● **RECORDS FOR THE EXERCISE**:
+++++
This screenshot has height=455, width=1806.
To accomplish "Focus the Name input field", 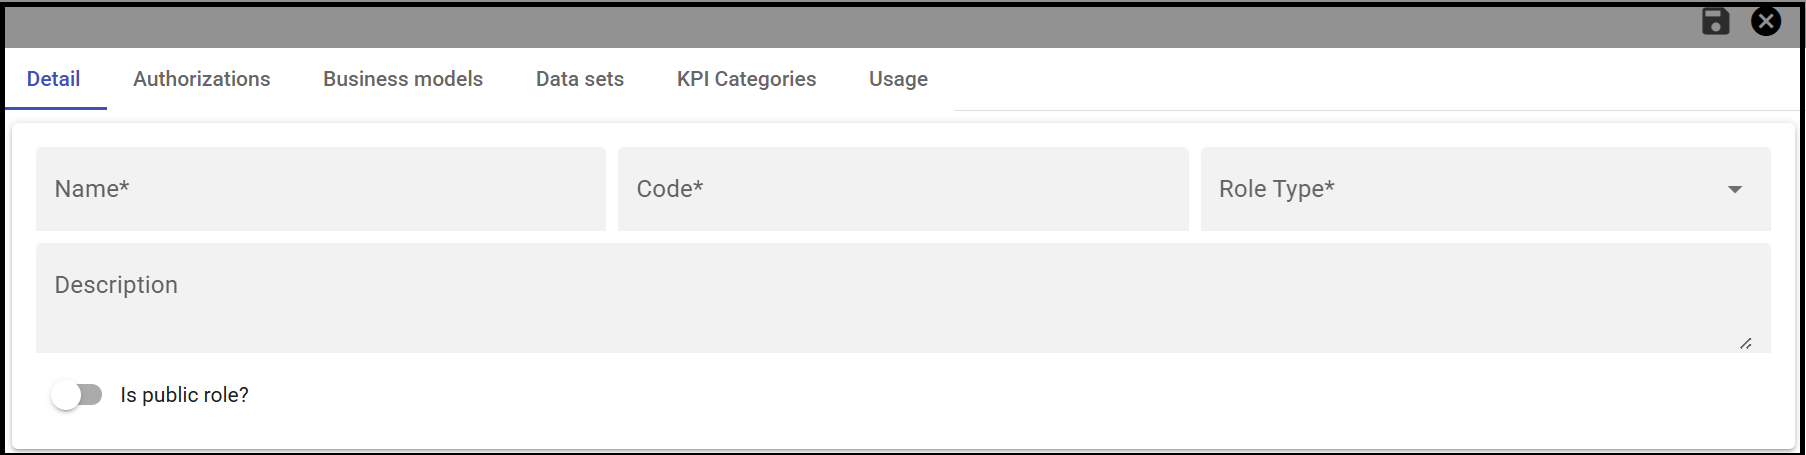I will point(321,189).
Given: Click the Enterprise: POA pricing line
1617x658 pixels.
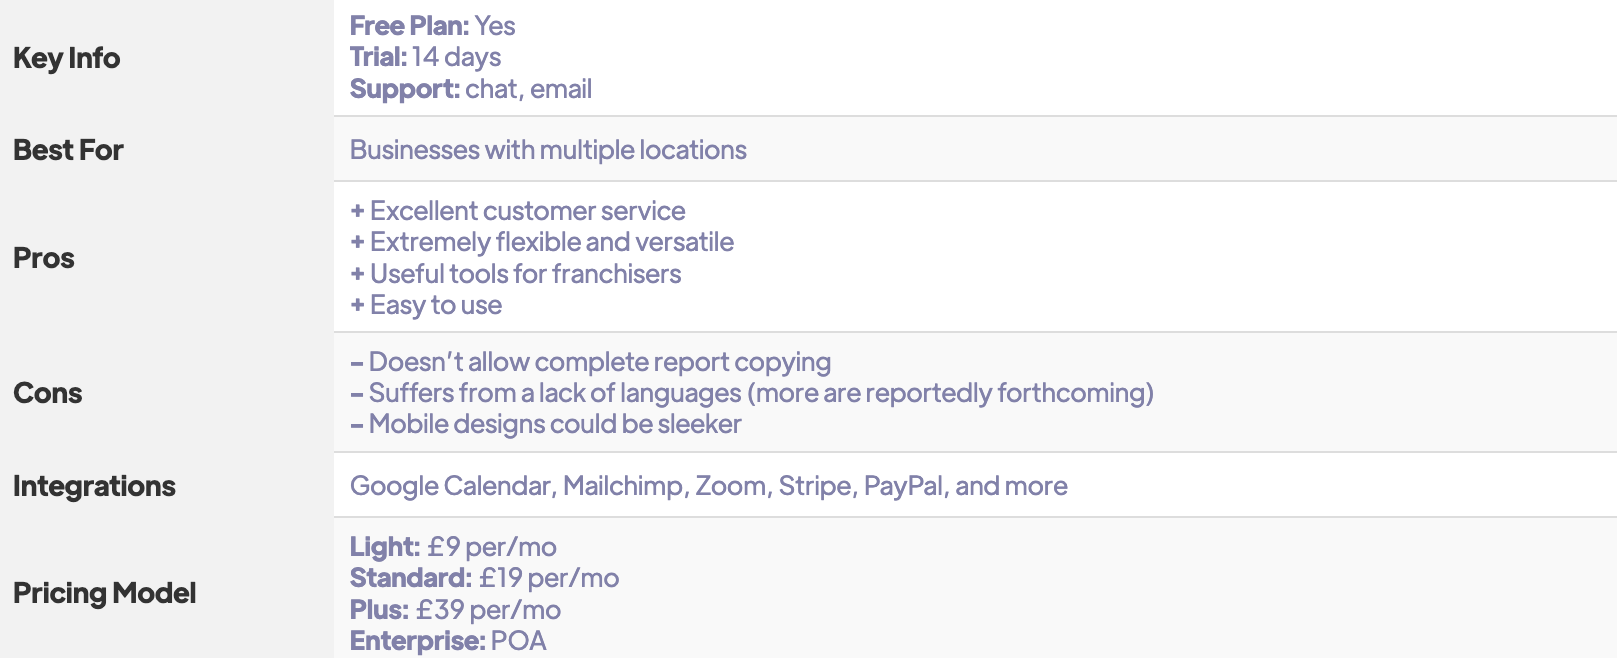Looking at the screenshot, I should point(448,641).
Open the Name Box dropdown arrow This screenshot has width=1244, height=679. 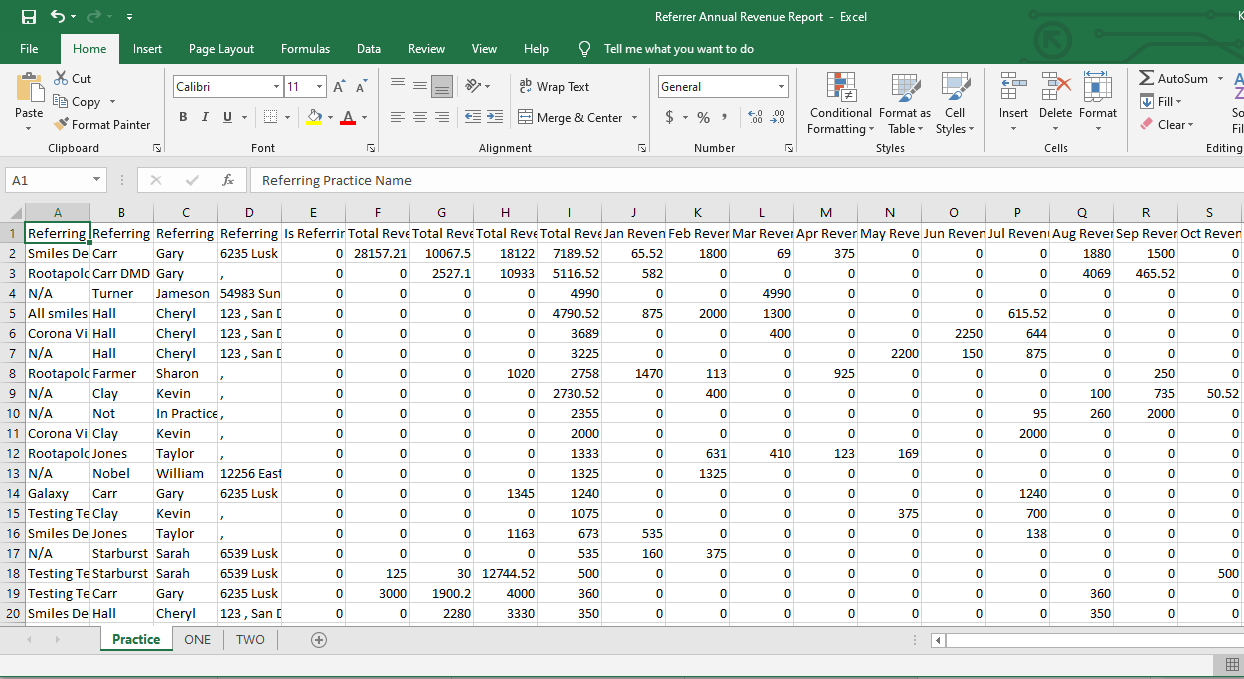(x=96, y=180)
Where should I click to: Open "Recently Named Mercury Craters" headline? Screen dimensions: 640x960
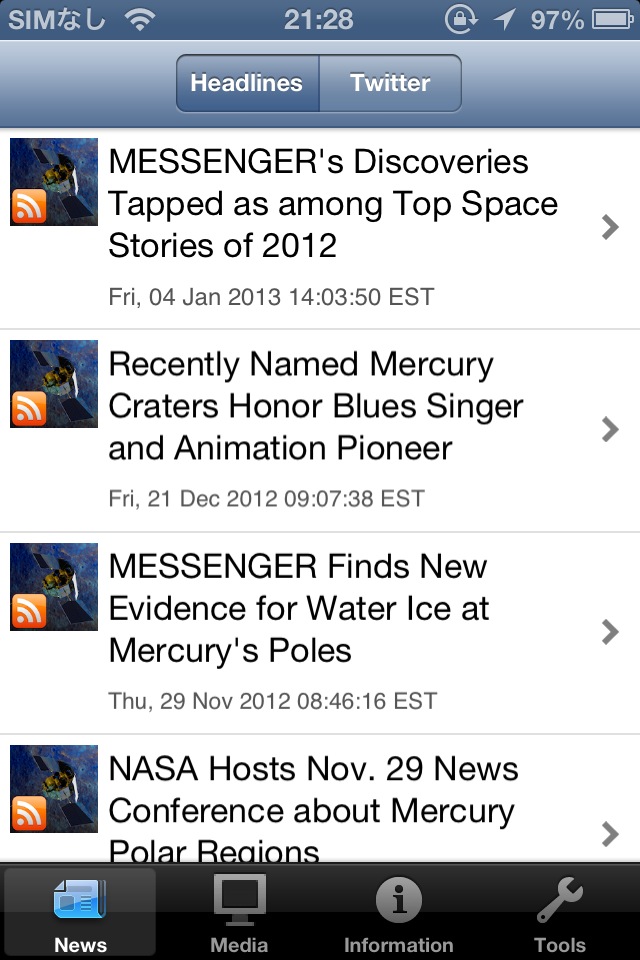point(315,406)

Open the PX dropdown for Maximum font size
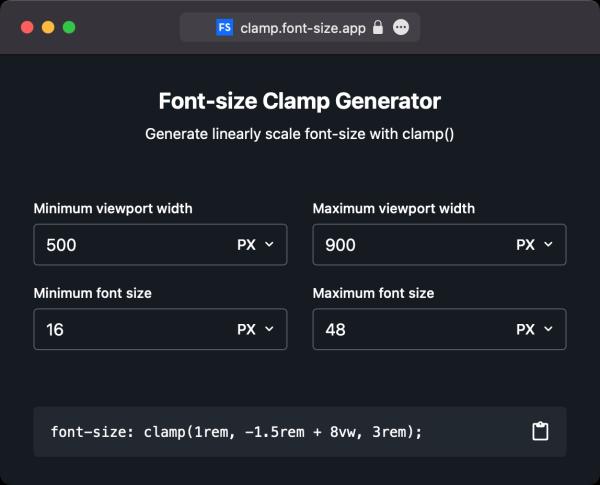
+++++
● **YOUR OBJECTIVE**:
Set down again, exactly, the lines from the one with "Where should I" to the last line of the data, both included and pictures excluded.

● **WRITTEN ANSWER**:
Where should I click to: Open "Recently Named Mercury Craters" headline? Screen dimensions: 640x960
point(315,406)

Open the PX dropdown for Maximum font size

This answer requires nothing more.